It’s not often an award-winning tent gets an upgrade, but that’s exactly what happened with the Mutha Hubba (Editors’ Choice Award, 4/06). The new version weighs 10 ounces less than its predecessor, but there’s no corresponding drop in space. You still get plenty of elbowroom for three and the lofty 46-inch peak height that makes this three-season tent so livable; its weight loss comes from lighter pole hubs and two fewer air vents (which doesn’t result in any significant condensation problems). The two vestibules shelter three hikers’ full complement of gear, and with doors located at opposite ends of the tent, the middle sleeper doesn’t have to crawl over his neighbors to get in and out. Fast, easy setup, bomber rainproofing, and excellent ventilation seal the deal. $400; 6 lbs. 2 oz.

Best Buy
Kelty Gunnison 3.1 *

At less than 2 pounds and $75 per hiker, this two-door, freestanding dome is a bargain in every way.

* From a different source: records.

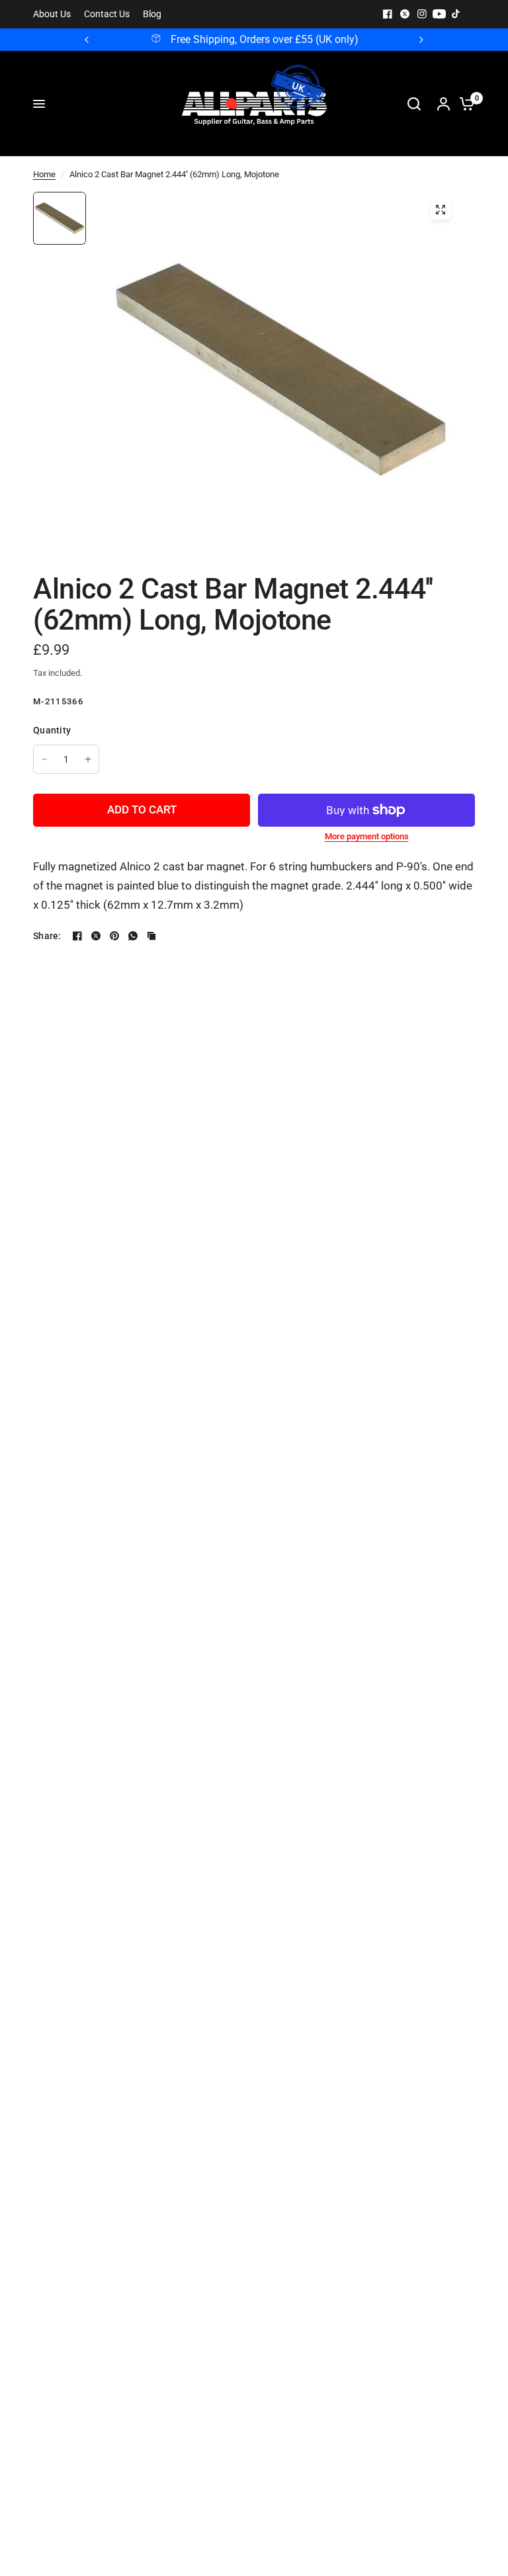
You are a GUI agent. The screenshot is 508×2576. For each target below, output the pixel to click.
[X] (404, 13)
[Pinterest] (114, 936)
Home (44, 174)
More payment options (367, 836)
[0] (463, 104)
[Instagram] (422, 13)
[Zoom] (440, 210)
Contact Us (107, 14)
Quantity (52, 730)
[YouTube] (439, 13)
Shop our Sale (285, 40)
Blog (152, 14)
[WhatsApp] (133, 936)
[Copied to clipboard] (151, 936)
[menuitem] (55, 14)
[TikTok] (456, 13)
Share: (47, 935)
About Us (52, 14)
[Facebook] (387, 13)
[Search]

And the low weight and price don’t mean less space–it’s a whopping 92 inches long and plenty wide for three. Color-coded clips help guide the hubbed pole system into place for fast setup, and the two 12.5-square-foot vestibules garaged a trio’s gear and still left room to scramble in and out of the tent. “There was a bit of condensation on the fly every morning,” said a tester who used it on Colorado’s Continental Divide Trail, “but we stayed perfectly dry inside.” Minor gripe: The gear loft must be hand-tied to the tent ceiling, which is a pain. $220; 5 lbs. 14 oz.

Best for Big Guys
Cabela’s XPG Ridgelight XST 3

How’s this for large and light: Our 6-foot tester could stretch out in this tent and still stash a pack at his feet, yet the Ridgelight weighs little more than some two-person tents. Credit the hybrid single- and double-wall design, which creates a great space-to-weight ratio. And with vents at both ends and in the ceiling, the sil-nylon Ridgelight dodges the condensation problems common among single-wall shelters; its interior stayed totally dry on chilly autumn nights in Utah’s Wasatch Range. Two doors and vestibules allow for ample gear storage, and achieving a drum-tight pitch was easy once testers deciphered the antennae-like hubbed pole system. “It kept us warmer than super-meshy tents,” said our Colorado tester, “which makes it first-rate for higher altitudes.” $300; 5 lbs. 12 oz.